Przez ostatnie dwa tygodnie najpierw usuwane były skutki pożaru, a później trwał remont zniszczonych urządzeń. Odtwarzane były konstrukcje wsporcze taśmociągów, instalacje przeciwpożarowe, układy elektryczne, a także automatyki i sterowania.
W piątek, 4 czerwca, rozpoczęły się tzw. próby funkcjonalne związane z uruchomieniem taśmociągu, które wciąż jednak trwają. Jak udało się nieoficjalnie ustalić, wszystko zmierza ku końcowi i najprawdopodobniej w połowie tego tygodnia blok 858 MW powinien zostać uruchomiony.
Koncern PGE GiEK zapewnia, że pomimo wyłączenia bloku, Elektrownia Bełchatów dostarcza odpowiednią ilość prądu, zgodnie z zapotrzebowaniem Krajowego Systemu Elektroenergetycznego. W praktyce oznacza to, że zakład dostarcza do systemu tyle energii elektrycznej, ile wymaga operator.
PGE wciąż nie podała oficjalnej przyczyny pożaru w elektrowni. Pracuje nad tym specjalnie powołana komisja, która ma również oszacować straty.

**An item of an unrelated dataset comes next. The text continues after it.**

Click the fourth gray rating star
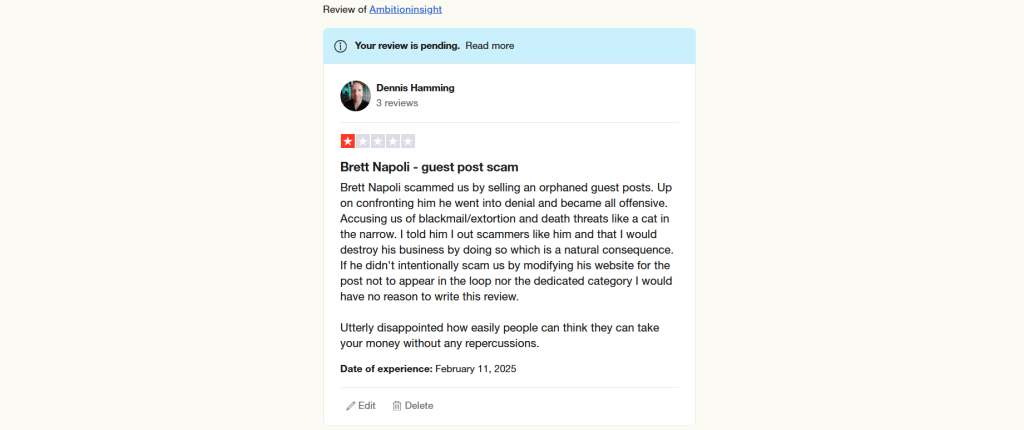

Wstępne ustalenia odnośnie przyczyn zapalenia się układu nawęglania podali natomiast strażacy. Stwierdzili, że przypuszczalną przyczyną pożaru było uszkodzenie wału napinacza taśmociągu. Do zapalenia taśmociągu doszło najprawdopodobniej od przegrzania elementów metalowych.